Crossover

I was delighted to see, at this evening’s Tony Awards, Meredith Wilson’s The Music Man finally recognized as an early progenitor of rap music. Hugh Jackman brought out L.L. Cool Jay and T.I. to join him in rapping “Rock Island”, the brilliant opening number of Wilson’s masterpiece.

The moment was all the more sweet when you consider Wilson’s full history. More than ninety years ago he was a member of John Philip Sousa’s band, playing a style of music that couldn’t be further in our collective cultural consciousness from the edgy streetwise milieu of rap. Which makes the achievement of “Rock Island” — first widely heard in 1957 — all the more impressive.

Of course Meredith Wilson’s association with edgy modern popular music long predates this year’s Tony awards. In 1963 — more than half a century ago — the most famous rock band of them all, the Beatles, recorded “Till There was You”, also from The Music Man.

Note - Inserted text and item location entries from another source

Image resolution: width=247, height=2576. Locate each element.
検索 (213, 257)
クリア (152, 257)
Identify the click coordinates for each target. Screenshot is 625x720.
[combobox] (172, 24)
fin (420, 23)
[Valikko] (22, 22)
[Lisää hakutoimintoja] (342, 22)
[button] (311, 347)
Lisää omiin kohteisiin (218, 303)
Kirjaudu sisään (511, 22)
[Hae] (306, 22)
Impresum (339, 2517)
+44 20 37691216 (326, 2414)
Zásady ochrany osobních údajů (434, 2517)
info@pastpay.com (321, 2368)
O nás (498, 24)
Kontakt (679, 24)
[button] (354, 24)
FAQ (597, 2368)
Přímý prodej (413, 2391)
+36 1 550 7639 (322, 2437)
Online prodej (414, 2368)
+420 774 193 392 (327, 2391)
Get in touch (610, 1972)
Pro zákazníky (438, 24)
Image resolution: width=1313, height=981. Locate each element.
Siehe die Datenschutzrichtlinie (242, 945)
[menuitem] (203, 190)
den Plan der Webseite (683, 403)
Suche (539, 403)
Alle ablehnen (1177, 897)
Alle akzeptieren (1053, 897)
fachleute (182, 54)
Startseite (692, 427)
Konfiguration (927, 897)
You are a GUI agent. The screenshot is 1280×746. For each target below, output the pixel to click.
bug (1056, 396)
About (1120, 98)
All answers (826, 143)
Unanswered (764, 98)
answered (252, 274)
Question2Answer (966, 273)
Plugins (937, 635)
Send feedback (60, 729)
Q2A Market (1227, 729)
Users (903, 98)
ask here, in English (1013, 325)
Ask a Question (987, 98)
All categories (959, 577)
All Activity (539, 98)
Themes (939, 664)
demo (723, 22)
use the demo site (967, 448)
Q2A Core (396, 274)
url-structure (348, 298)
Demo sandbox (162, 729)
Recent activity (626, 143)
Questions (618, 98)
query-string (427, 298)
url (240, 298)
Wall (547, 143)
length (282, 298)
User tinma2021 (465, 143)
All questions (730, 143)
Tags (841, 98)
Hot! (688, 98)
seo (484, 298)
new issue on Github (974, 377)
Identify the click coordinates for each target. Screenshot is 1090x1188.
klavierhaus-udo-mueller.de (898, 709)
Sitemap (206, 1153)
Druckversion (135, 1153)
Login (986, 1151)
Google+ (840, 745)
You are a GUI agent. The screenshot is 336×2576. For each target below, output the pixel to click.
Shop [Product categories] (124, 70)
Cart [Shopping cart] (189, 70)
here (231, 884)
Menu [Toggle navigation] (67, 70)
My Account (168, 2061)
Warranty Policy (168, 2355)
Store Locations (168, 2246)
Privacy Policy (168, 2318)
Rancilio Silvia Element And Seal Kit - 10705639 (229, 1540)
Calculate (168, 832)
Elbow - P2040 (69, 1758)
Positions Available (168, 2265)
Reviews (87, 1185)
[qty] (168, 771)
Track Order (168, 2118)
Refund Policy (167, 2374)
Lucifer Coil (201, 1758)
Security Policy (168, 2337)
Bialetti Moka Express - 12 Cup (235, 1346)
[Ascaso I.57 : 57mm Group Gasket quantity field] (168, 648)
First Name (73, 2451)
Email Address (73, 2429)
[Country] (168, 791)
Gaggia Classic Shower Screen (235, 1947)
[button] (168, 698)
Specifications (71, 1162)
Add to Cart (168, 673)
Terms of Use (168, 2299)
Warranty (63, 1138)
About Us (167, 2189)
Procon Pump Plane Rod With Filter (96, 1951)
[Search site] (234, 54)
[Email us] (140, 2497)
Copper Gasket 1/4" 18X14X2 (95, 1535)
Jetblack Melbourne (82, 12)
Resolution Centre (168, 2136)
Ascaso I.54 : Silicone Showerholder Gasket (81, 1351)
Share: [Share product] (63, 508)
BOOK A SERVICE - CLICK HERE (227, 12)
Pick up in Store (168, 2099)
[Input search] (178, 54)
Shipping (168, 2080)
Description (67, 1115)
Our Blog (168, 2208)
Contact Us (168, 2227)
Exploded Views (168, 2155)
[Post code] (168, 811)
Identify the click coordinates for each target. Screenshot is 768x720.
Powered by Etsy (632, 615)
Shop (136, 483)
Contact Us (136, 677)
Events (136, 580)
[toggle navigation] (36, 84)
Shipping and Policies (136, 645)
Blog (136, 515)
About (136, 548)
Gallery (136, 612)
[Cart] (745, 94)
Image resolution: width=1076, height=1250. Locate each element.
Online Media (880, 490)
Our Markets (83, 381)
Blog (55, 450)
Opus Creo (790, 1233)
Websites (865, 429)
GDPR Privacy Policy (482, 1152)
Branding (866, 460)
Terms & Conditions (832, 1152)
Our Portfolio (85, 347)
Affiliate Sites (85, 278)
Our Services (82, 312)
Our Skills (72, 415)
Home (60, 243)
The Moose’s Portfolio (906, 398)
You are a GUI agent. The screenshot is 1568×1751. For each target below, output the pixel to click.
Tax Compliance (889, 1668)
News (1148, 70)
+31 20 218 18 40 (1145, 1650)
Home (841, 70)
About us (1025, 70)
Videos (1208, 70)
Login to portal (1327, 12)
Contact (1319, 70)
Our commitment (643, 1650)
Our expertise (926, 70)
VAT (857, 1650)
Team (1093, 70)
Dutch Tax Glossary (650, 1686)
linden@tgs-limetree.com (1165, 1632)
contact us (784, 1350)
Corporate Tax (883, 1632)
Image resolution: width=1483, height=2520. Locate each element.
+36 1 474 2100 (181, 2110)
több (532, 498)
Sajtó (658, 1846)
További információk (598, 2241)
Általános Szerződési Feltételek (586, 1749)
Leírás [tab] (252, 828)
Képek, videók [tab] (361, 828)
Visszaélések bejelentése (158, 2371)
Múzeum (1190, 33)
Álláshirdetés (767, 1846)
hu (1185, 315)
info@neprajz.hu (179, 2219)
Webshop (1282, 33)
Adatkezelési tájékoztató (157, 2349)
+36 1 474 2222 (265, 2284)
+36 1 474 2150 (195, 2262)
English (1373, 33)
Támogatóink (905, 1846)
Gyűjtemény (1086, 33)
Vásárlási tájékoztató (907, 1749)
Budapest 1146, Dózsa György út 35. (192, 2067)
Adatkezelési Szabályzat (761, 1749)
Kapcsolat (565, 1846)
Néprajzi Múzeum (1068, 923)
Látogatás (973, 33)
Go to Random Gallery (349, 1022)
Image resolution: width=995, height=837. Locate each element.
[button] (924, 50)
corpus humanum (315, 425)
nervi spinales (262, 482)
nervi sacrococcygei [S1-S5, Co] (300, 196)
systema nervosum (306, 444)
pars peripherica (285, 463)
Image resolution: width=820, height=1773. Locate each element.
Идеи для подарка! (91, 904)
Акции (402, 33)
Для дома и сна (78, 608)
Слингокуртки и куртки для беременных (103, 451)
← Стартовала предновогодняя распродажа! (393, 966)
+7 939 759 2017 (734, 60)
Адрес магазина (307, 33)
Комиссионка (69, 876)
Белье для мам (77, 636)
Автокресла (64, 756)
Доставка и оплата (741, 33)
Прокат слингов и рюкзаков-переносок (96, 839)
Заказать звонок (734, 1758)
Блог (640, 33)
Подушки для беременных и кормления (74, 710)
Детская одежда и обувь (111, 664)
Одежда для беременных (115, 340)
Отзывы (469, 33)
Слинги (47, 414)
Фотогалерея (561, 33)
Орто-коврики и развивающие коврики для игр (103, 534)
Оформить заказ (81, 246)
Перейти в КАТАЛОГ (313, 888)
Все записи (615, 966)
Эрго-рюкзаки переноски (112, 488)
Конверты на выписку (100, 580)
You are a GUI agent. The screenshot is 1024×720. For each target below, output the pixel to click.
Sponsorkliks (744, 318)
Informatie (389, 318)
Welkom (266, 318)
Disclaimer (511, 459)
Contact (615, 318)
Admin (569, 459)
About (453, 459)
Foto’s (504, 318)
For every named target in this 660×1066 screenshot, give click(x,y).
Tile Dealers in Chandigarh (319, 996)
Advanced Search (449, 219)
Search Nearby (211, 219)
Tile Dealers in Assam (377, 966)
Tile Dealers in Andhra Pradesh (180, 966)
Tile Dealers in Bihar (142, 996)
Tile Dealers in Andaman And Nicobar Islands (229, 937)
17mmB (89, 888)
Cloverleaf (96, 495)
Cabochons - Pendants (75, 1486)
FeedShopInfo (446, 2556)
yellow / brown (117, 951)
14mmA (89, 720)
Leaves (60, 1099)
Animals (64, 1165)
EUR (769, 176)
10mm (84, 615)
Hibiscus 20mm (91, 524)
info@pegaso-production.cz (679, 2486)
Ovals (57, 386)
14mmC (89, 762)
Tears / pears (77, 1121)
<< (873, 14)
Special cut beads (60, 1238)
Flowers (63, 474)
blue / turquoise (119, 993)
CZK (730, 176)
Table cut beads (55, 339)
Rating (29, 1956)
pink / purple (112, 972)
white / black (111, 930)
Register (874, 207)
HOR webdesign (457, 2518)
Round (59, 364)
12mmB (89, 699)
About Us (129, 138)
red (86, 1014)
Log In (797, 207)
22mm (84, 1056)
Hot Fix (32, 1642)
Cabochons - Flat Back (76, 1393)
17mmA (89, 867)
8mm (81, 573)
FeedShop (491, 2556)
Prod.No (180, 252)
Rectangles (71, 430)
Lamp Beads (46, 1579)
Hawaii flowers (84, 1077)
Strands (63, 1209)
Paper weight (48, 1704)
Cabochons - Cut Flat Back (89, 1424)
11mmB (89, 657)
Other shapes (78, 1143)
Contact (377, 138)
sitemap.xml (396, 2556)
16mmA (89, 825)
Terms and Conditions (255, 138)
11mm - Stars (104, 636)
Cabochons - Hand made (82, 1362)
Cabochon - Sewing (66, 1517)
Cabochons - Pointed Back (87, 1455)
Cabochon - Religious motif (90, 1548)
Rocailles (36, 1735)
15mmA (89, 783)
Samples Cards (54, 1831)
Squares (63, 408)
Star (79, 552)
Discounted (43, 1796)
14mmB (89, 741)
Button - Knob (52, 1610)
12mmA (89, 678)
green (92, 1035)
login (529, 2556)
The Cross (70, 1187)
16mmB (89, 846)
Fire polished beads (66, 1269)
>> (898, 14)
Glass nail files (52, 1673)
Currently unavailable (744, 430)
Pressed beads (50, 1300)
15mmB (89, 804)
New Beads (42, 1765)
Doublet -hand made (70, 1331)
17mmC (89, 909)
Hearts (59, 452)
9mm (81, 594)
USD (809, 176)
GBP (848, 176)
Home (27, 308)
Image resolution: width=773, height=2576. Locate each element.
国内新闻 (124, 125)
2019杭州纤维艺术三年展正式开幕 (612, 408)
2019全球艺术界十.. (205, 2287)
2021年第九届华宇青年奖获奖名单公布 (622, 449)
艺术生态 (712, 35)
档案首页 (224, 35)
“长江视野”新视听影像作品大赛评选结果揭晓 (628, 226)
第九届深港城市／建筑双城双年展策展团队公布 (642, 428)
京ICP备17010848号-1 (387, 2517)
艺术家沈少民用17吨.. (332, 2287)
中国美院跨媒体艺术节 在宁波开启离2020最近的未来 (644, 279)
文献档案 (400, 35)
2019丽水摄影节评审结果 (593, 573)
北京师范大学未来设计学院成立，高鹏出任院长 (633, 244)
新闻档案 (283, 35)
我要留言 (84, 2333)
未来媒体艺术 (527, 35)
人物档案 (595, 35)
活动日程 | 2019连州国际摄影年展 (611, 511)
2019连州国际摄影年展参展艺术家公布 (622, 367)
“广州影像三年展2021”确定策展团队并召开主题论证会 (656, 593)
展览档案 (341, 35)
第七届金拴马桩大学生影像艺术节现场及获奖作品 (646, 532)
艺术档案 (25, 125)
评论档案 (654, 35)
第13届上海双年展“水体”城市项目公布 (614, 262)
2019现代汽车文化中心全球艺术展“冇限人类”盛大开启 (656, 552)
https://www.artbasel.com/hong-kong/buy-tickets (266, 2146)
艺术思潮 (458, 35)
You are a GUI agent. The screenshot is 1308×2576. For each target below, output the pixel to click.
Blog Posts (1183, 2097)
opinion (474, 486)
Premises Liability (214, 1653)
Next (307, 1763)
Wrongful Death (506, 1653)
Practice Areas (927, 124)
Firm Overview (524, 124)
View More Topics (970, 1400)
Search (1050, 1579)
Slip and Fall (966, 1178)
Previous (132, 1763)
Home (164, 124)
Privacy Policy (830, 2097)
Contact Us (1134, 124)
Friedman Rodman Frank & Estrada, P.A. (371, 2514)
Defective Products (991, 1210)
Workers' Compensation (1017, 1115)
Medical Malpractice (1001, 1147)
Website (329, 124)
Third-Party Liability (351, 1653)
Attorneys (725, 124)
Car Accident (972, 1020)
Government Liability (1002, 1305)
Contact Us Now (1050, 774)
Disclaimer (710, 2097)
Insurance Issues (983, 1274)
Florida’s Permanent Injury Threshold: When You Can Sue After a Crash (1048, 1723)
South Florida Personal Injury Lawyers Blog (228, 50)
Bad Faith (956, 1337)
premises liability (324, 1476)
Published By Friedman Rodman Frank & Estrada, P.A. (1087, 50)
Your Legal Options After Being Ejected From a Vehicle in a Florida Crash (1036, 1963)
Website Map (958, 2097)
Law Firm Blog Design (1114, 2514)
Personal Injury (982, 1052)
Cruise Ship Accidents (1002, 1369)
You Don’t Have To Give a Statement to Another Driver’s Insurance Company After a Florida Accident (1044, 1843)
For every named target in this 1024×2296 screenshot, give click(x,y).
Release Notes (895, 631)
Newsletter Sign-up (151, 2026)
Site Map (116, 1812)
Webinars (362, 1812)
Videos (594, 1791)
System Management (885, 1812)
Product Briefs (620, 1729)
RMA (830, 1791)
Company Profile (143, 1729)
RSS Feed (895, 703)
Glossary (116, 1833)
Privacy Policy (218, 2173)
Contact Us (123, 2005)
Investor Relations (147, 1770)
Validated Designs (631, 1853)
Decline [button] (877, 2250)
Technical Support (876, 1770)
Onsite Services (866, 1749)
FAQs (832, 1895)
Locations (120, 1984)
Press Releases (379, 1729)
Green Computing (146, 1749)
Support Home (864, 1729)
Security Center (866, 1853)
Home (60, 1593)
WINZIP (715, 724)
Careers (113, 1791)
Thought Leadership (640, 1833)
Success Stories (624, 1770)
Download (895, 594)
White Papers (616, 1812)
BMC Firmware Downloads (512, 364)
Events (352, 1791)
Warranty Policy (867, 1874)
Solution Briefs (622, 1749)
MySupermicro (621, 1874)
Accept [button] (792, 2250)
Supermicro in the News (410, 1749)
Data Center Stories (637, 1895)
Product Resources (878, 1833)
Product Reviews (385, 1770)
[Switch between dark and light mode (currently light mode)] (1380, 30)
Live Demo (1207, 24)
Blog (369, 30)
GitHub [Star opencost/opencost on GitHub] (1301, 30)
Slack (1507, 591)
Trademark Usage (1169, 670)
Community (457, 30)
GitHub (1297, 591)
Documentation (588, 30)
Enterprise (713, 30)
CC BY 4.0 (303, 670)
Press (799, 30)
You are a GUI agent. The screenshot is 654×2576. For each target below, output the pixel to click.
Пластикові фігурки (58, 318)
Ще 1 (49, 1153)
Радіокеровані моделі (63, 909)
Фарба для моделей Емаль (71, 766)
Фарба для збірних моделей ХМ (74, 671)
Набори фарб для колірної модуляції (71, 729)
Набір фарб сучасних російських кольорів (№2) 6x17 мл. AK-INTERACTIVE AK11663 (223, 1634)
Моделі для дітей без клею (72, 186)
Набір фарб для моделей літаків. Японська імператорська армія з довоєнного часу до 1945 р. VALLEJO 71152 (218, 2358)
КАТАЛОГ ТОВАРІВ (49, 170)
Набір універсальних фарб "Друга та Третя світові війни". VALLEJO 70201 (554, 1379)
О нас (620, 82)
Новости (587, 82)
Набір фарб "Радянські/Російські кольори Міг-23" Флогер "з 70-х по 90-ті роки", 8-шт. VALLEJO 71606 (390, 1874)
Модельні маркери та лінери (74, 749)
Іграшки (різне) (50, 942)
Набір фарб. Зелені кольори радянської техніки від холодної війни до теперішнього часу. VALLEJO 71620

We have always had a vague sense in American culture that rap is the successor to rock and roll. It’s fascinating that Wilson’s music has managed to connect them together, more than half a century apart in time, after having first emerged out of the era of silent movies.

And there is at least one more connection here between rap and the era of classic rock: In order to use “Rock Island” in this evening’s Tony Awards broadcast, the show’s producers would have needed permission from the person who has long held the rights to Meredith Wilson’s entire catalog.

That would be none other than Sir Paul McCartney.